##### Testo fornito #####

8 MARZO
Tra cinema contemplativo e femminista
di Edoardo Sampaoli
Jeanne Dielman, 23, quai du Commerce, 1080 Bruxelles uscì nel 1975. Tra la critica trovò fin da subito entusiasmo ed elogio: il New York Times, ancor prima che uscisse dalle sale, lo descrisse come “il primo capolavoro femminile nella storia del cinema”. Anche successivamente continuò ad avere conferme tra la critica: nel 2000 la rivista The Village Voice lo inserì al diciannovesimo posto nella lista dei migliori film del XX secolo e, ancor più di recente, nel 2022 la rivista Sight and Sound l’ha inserito al primo posto nella classifica dei migliori cento film della storia del cinematografo. Insomma, tra la critica si conferma e riconferma come un prodotto meritevole di stare al fianco dei grandi nomi, ma per il pubblico? Il pubblico non è mai arrivato: Jeanne Dielman, 23, quai du Commerce, 1080 Bruxelles è rimasto costantemente nell’ombra. Saranno le tre ore e mezza, sarà la trama, sarà la scelta registica, ma relativamente pochi hanno scelto di dargli una chance. Io l’ho fatto, e l’unico rammarico è di non averlo fatto prima.
Chantal Akerman nacque il 6 giugno 1950 da genitori ebrei polacchi sopravvissuti alla Shoah e trasferitisi in Belgio. Dei due, la madre in modo particolare ebbe un ruolo molto importante nella vita di Chantal, incoraggiandola spesso ad essere indipendente e trovare così la sua emancipazione. All’età di quindici anni, in cerca di una passione, scoprì il cinema dopo la visione di Il bandito delle 11 (Pierrot le fou, Jean-Luc Godard, 1965), e da lì, tre anni dopo, all’età di diciotto anni, si iscrisse a una scuola di cinema. Non attratta però dal metodo fin troppo accademico, decise di abbandonarla. Nel 1968 realizzò il suo primo film indipendente, Saute ma ville (Fig. 1).
Il cortometraggio mostra una ragazza senza nome (Chantal Akerman stessa) che frettolosamente raggiunge il suo appartamento, per poi chiudersi nella cucina. Qui in un crescendo scoppia il caos: la donna sigilla con lo scotch porte e finestre, rovescia gli oggetti più disparati sul pavimento, si strofina il lucido per scarpe sulla gamba e infine incendia un foglio di carta sul fornello con il gas acceso, dove la ragazza si accascia (Fig. 2). Tutto il corto viene accompagnato da delle onomatopee recitate sempre dalla Akerman in sottofondo. Il cortometraggio, seppur ancora lontano da quella maturità e idea stilistica di Jeanne Dielman, contiene all’interno già dei germi stilistici nell’ambientazione domestica con la cucina – di norma habitat per le donne in quel periodo – nella sua forma più concentrata.

#####

### Operazioni richieste:
- A) Cita il passo dell'articolo su Jeanne Dielman compreso tra "Chantal Akerman nacque" e "ville (Fig. 1).", estremi inclusi.
- B) Prosegui l'articolo su Jeanne Dielman partendo dopo l'ultima frase riportata.
Il materiale riportato più avanti è indipendente dall'articolo su Jeanne Dielman.

##### Dati da esaminare #####

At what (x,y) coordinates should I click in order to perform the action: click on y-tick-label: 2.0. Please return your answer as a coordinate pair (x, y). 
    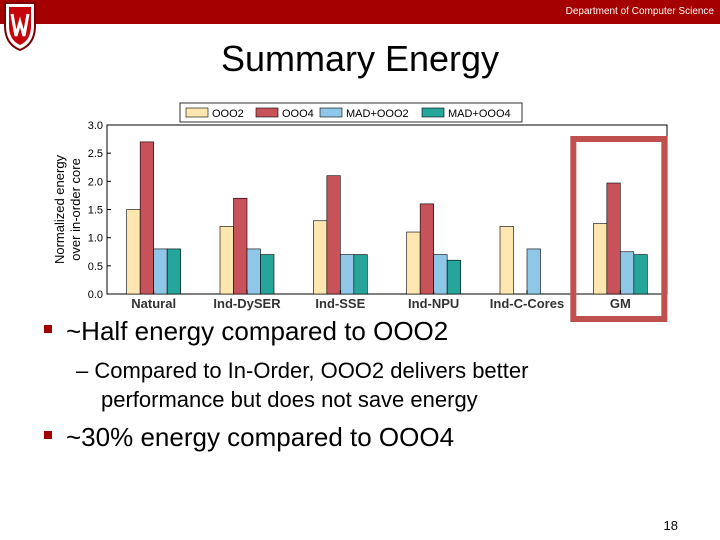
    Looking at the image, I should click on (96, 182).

#####
##### Dati da esaminare #####

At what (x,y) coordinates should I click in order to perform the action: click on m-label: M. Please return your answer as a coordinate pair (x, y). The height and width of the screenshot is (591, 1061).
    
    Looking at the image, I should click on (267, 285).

#####

### Risultati dell'esercizio:
- A)
Chantal Akerman nacque il 6 giugno 1950 da genitori ebrei polacchi sopravvissuti alla Shoah e trasferitisi in Belgio. Dei due, la madre in modo particolare ebbe un ruolo molto importante nella vita di Chantal, incoraggiandola spesso ad essere indipendente e trovare così la sua emancipazione. All’età di quindici anni, in cerca di una passione, scoprì il cinema dopo la visione di Il bandito delle 11 (Pierrot le fou, Jean-Luc Godard, 1965), e da lì, tre anni dopo, all’età di diciotto anni, si iscrisse a una scuola di cinema. Non attratta però dal metodo fin troppo accademico, decise di abbandonarla. Nel 1968 realizzò il suo primo film indipendente, Saute ma ville (Fig. 1).

- B)
Due anni dopo viene scoperta dal critico Eric De Kuyper, il quale le finanzierà il progetto successivo L’enfant aimé ou je joue à être une femme mariée (1971). Qui la trama è di una giovane madre (Claire Wauthion), sola con la figlia, che si confida con un’amica (Akerman). In questo caso la novità è il dialogo.
Nel frattempo, Akerman si è trasferita a Parigi, vivendo in stile bohème e senza riscaldamento in un appartamento in decadenza. Si trasferirà poi a New York sotto la protezione della fotografa Babette Mangolte (poi direttrice di fotografia con cui collaborerà per sei lavori, tra cui Jeanne Dielman). A New York nel 1972 realizza La Chambre e Hotel Monterey, finanziandosi con i soldi che ricava come bigliettaia di un cinema a luci rosse. Qui è più lampante la poetica che va formandosi, uno stile patinato, asettico ed effimero; si nota inoltre l’influenza della conoscenza degli artisti del posto, tra le influenze dell’arte strutturalista e il minimalismo. Per quanto riguarda il dialogo, l’approccio ricorda il Nouveau Roman, corrente francese sviluppatasi tra gli anni Cinquanta e Sessanta in cui la forma di narrazione si svincola dalla soggettività, che nei personaggi si dissolve nella loro esteriorità, degli oggetti che li circondano su cui l’autore si sofferma dettagliatamente. Nel 1973 torna in Europa, realizzando Le 15/8 e, nel 1974, Je, tu, il, elle. Infine, arriviamo al 1975, quando la venticinquenne Chantal Akerman gira il suo primo progetto importante: Jeanne Dielman, 23, quai du Commerce, 1080 Bruxelles.
Jeanne Dielman, 23, quai du Commerce, 1080 Bruxelles “semplicemente” narra la vita quotidiana, nell’arco di tre giornate, di Jeanne (Delphine Seyrig), una madre sola con il figlio (Jan Decorte) che si occupa di faccende domestiche come cucinare, sistemare la casa e occuparsi del figlio, pulendogli le scarpe e sistemando il suo letto. Il film si svolge quasi interamente nell’ambiente domestico e le uniche uscite di Jeanne riguardano esclusivamente compere per la casa. L’unica straordinarietà della quotidianità casalinga sono gli incontri sessuali che si svolgono nei pomeriggi in assenza del figlio e che rappresentano l’unica entrata economica per la donna.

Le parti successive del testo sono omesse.